Die sich für A. aus der Notwendigkeit der Heilbehandlung und des Weges dorthin ergebende Gefahr bestand darin, daß er bei der Teilnahme am motorisierten Straßenverkehr durch die hier herrschenden Geschwindigkeiten und die dadurch wirksam werdenden Massenenergien Verletzungen in einem Zeitraum und in einem die außerhalb des Straßenverkehrs im privaten Lebensbereich bestehenden Gefährdungen um ein Mehrfaches übersteigenden Ausmaß ausgesetzt wurde. Die aus der bloßen Ohnmacht im privaten Bereich entstehende Gefahr, zu Boden zu fallen und sich allein durch den Aufschlag oder besonders an dort befindlichen Unebenheiten zu verletzen, vervielfachte sich während der Fahrt am Steuer des Taxis. Diese erhebliche Gefahr ist neben der bloßen Ohnmacht für den hier eingetretenen Erfolg nicht außer acht zu lassen und deshalb im Verhältnis zum eingetretenen Schadensereignis eine der Ohnmacht zumindest gleichwertige Bedingung. Da nach den nicht beanstandeten und deshalb gemäß § 163 SGG für den Senat bindenden Feststellungen des LSG A. vor dem Unfall keinen Herzinfarkt (Herzanfall) oder eine andere lebensbedrohende Gesundheitsstörung erlitten hat, die noch vor dem Unfall zu seinem Tod geführt hat oder ohne den Unfall dazu geführt hätte, ist die besondere Wegegefahr des A. im fahrenden Taxi ebenso Mitursache seines Todes im Rechtssinne wie die sie auslösende - auf innerer Ursache beruhende und daher als solche Acht vom Schutz der Unfallversicherung erfaßte - Ohnmacht.
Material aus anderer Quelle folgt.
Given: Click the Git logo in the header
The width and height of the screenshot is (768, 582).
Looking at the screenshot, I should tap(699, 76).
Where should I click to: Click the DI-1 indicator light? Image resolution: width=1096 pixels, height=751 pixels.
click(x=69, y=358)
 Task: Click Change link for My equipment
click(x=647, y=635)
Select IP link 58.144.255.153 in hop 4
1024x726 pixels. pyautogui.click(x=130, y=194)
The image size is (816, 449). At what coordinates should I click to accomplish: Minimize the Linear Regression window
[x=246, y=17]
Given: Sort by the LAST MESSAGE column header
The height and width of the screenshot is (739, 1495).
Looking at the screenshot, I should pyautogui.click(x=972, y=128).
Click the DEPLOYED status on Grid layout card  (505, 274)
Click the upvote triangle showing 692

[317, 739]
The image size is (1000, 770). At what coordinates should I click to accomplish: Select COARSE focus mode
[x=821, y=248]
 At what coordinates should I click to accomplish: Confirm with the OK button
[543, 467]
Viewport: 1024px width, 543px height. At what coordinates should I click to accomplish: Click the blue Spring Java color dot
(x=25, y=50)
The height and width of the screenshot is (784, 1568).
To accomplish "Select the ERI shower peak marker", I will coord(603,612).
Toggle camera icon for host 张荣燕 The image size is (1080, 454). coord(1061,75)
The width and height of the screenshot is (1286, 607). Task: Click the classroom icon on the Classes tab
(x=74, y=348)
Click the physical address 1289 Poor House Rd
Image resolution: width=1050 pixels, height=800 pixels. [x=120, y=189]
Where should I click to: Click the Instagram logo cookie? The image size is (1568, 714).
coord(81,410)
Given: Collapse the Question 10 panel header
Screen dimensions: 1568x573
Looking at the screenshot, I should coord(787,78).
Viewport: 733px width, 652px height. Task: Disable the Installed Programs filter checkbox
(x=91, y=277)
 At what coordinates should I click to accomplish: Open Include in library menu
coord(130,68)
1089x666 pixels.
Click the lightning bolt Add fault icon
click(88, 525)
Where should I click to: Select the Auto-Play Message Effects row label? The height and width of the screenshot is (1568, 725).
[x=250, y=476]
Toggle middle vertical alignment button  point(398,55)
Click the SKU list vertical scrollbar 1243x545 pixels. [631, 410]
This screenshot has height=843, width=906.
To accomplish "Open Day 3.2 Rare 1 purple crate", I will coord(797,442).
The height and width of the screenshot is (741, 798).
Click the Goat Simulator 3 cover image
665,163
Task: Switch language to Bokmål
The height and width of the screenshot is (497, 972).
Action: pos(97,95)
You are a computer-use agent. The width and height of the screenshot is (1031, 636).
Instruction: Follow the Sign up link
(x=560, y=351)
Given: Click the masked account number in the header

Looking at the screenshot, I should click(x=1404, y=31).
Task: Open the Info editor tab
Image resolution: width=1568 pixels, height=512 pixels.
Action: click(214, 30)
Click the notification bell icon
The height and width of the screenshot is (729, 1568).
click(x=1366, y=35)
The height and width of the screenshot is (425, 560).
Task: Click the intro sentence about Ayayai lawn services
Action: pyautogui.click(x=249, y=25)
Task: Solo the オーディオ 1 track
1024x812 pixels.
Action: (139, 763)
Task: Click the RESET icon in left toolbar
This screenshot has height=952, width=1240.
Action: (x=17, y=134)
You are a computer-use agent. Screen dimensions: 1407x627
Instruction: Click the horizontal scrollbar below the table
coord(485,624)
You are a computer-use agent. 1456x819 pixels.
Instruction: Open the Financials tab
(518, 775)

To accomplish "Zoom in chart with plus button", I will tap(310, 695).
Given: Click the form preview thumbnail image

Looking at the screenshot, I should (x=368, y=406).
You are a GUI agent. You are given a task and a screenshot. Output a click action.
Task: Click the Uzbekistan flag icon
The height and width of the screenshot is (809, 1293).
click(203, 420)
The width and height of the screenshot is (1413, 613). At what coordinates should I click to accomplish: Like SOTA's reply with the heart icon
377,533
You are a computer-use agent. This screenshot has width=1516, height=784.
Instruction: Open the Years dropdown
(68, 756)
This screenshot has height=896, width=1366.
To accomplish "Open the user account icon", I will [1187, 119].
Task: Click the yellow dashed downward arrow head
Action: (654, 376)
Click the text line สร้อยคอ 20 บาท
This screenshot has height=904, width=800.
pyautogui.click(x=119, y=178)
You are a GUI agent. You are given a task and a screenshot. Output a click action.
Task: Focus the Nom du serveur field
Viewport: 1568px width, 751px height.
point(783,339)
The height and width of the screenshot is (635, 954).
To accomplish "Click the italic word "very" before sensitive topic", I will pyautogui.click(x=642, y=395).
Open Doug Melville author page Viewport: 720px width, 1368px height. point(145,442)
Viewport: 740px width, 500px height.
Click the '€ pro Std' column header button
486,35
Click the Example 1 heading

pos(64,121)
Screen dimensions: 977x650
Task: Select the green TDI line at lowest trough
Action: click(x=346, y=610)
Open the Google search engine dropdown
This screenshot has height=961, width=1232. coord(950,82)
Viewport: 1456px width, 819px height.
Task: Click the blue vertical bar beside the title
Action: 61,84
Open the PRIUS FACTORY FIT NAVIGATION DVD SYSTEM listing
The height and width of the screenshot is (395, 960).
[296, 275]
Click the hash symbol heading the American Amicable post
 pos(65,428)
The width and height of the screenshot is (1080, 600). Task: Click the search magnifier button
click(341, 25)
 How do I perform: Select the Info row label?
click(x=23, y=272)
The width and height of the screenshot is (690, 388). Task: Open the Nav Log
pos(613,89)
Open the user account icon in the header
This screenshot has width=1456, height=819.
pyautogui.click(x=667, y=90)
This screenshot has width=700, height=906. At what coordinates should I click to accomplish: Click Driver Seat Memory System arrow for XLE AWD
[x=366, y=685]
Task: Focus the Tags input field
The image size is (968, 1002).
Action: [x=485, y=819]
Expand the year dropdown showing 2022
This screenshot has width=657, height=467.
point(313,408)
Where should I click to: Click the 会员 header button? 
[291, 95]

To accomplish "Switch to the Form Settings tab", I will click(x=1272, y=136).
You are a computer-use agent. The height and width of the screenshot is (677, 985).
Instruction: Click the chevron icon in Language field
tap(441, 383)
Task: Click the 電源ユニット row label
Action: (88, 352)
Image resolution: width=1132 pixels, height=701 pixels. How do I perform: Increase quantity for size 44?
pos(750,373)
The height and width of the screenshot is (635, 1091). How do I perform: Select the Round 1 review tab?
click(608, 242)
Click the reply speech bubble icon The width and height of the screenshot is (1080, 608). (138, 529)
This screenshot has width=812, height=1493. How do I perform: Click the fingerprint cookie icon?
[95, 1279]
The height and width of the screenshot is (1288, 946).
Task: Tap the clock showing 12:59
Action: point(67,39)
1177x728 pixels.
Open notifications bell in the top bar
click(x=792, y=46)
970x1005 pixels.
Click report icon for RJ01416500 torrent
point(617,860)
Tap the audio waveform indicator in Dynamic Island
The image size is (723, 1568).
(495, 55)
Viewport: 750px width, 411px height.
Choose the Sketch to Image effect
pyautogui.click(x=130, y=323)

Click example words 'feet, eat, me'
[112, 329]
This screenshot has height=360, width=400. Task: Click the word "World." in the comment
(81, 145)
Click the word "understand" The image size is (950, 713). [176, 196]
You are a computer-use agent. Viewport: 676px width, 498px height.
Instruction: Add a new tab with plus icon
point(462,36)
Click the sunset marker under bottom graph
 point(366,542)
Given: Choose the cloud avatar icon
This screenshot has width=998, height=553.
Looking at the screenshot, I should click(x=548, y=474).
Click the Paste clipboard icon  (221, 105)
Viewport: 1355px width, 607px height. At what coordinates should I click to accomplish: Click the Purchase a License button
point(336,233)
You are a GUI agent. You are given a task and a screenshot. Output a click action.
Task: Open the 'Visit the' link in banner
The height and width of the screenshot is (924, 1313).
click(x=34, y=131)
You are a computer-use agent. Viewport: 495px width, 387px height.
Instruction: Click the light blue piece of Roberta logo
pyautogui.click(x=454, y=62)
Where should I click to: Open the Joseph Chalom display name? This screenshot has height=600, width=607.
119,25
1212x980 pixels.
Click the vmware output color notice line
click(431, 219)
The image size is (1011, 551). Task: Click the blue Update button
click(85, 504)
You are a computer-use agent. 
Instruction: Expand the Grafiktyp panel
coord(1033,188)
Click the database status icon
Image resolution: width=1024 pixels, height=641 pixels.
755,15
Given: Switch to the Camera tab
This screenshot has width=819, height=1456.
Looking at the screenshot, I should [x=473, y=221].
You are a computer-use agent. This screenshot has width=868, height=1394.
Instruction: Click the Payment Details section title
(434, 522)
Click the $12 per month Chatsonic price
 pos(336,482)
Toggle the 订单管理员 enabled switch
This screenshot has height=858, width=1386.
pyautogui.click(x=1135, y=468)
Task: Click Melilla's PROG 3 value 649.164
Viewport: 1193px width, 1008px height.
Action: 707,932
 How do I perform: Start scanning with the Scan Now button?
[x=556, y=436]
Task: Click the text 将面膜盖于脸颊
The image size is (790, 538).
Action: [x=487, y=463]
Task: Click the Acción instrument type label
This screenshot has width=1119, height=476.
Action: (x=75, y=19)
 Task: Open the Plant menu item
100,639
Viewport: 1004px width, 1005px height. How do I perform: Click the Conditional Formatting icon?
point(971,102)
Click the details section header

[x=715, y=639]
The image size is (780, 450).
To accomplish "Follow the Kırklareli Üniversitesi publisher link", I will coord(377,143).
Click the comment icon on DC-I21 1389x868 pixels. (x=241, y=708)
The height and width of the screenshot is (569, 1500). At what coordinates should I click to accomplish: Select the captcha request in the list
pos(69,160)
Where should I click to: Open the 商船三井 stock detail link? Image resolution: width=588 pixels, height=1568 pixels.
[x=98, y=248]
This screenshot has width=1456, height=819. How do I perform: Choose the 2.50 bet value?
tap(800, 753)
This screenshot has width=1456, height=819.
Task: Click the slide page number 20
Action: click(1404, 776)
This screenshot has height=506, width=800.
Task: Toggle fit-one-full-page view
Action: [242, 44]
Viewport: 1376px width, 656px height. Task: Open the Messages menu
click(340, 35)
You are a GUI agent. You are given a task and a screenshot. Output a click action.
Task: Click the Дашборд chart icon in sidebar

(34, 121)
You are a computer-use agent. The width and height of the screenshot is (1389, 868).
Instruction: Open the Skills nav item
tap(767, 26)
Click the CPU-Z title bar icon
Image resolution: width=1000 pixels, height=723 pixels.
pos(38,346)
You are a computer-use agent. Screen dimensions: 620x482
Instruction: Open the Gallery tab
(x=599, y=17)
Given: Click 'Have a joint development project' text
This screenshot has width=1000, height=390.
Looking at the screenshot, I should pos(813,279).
Der Unfall, den A. auf dem zur Heilbehandlung notwendigen Weg erlitten hat, gilt gemäß § 555 Abs. 1 RVO als Folge eines Arbeitsunfalls, zumal nicht geltend gemacht worden ist, A. habe diesen Weg in ihm zumutbarer anderer, weniger gefährlicher Weise zurücklegen können. Auf die von den Beteiligten angeschnittenen Fragen, ob A. im Unfallzeitpunkt das Taxi als sein Arbeitsgerät im Sinne von § A9 RVO benutzt hat und ob dieses Arbeitsgerät für ihn angesichts seiner beruflichen Fahrpraxis besonders gefährlich war, kommt es unter diesen Umständen nicht mehr an. Denn für die in § 555 Abs. 1 RVO enthaltene Fiktion der Folge eines Arbeitsunfalls ist es unerheblich, ob dabei ein Arbeitsgerät im Sinne von § 549 RVO verwahrt, befördert, instandgehalten oder erneuert worden ist und welche Gefahr im konkreten Fall davon ausging.

Die Kostenentscheidung beruht auf § 193 SGG.